On Windows native, chezmoi apply runs the PowerShell counterparts under .chezmoiscripts/windows/: run_once_before_apps-scoop.ps1.tmpl (scoop + winget package install via etc/windows/packages.txt), run_once_before_runtime-mise.ps1.tmpl (mise toolchains), run_once_before_workspace-hive.ps1.tmpl (workspace symlinks via hive), and run_once_after_theme.ps1.tmpl (theme assets). The wrapper-level dotfiles command on Windows is dot_local/bin/dotfiles.ps1; sync and the rest of the subcommands work the same as the bash side.

The dotfiles wrapper

The dotfiles command sits in front of chezmoi and adds the steps chezmoi doesn't cover natively. Anything it doesn't recognize is forwarded to chezmoi (with a typo-aware error if the subcommand isn't valid for chezmoi either).

dotfiles                          # status snapshot — repo, branch, drift, theme, tools
dotfiles info                     # same as bare invocation

# Install / package management
dotfiles install                  # menu (pre-checks items whose hash changed)
dotfiles install all              # run every step non-interactively
dotfiles install brew mise        # run only the named steps
dotfiles sync                     # review installed-but-untracked packages

# Editing
dotfiles edit <pattern>           # fuzzy-find a managed file and open it via chezmoi edit

# Profile / health
dotfiles profile                  # print the active chezmoi profile
dotfiles profile work             # switch profile and re-apply
dotfiles doctor                   # health-check chezmoi, packages, theme, mise, hive

# Upgrades
dotfiles upgrade                  # chezmoi binary self-update
dotfiles upgrade --all            # chezmoi + sources + brew (macOS) + mise + hive
                                  # (Linux distro packages are skipped — run `sudo dnf upgrade` / `apt upgrade` manually)

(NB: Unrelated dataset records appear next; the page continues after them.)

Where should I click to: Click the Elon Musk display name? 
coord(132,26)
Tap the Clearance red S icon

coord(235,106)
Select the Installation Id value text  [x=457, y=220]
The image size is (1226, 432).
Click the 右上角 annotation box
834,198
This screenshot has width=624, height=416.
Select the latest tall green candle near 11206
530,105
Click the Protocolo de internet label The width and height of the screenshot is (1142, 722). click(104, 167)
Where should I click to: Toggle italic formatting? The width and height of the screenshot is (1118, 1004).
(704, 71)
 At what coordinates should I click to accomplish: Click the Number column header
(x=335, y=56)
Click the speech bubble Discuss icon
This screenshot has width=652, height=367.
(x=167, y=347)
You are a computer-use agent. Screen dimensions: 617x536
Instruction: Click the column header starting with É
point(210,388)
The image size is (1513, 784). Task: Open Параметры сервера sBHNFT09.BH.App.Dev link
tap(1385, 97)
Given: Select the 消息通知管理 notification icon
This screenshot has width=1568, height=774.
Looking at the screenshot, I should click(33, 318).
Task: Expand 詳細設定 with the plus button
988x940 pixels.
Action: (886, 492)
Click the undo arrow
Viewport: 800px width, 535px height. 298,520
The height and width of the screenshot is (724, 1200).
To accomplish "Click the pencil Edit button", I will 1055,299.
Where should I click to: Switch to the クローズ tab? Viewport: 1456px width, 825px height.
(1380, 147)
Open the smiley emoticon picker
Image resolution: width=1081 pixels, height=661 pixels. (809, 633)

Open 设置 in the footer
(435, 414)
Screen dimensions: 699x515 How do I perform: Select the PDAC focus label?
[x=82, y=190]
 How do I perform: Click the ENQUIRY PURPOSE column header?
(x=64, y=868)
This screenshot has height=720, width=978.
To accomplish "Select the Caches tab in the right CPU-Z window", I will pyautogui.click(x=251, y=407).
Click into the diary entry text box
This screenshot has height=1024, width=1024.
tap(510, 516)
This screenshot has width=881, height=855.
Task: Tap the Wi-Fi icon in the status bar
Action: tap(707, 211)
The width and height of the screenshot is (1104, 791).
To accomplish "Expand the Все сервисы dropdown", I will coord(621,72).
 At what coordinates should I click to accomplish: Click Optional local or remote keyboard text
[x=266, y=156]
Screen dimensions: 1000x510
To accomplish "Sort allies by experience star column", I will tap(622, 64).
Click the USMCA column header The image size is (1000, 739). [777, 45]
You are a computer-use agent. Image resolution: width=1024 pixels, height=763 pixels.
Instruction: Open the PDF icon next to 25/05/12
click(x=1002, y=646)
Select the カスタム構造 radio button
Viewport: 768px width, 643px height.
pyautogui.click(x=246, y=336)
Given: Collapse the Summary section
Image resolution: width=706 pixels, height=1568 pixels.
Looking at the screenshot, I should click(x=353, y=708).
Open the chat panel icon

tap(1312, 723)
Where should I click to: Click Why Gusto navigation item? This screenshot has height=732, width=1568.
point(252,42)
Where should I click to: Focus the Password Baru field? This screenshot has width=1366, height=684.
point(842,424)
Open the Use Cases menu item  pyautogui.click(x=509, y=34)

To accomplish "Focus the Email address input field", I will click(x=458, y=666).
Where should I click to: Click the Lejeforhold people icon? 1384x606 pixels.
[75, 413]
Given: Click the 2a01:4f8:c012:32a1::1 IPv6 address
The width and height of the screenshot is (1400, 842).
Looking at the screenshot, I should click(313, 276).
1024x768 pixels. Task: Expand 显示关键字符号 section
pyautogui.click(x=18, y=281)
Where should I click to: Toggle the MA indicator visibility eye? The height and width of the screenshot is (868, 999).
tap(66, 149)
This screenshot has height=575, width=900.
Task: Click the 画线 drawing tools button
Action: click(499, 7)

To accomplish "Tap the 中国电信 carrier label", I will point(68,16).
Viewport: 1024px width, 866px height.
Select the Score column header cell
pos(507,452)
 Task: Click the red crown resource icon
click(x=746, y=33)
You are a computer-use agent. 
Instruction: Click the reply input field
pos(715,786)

Per-step install output lands in ~/.local/state/dotfiles/pick/logs/; a TSV run history lives at ~/.local/state/dotfiles/pick/run-log.tsv.

Daily edit gesture: dotfiles edit <pattern> (or chezmoi edit <path> directly) — both open the source template, save-applies, no drift round-trip. When something OTHER than your editor (an app, the OS) writes into a managed file, run chezmoi re-add <path> to capture the drift back into source.

Theme system

Switch theme:

theme catppuccin/frappe         # explicit family/variant
theme set frappe                # within current family
theme reload                    # re-fire reload signals without state change
theme list                      # discover families
theme list catppuccin           # discover variants

Manage assets:

theme install                   # download missing
theme refresh                   # force re-download, update lockfile
theme verify                    # check cache against lockfile

Add a new theme family: drop a manifest at ~/.config/dotfiles/themes/<family> (flat key=value, see dot_config/dotfiles/themes/catppuccin for the shape) and run theme refresh <family> to populate the lockfile.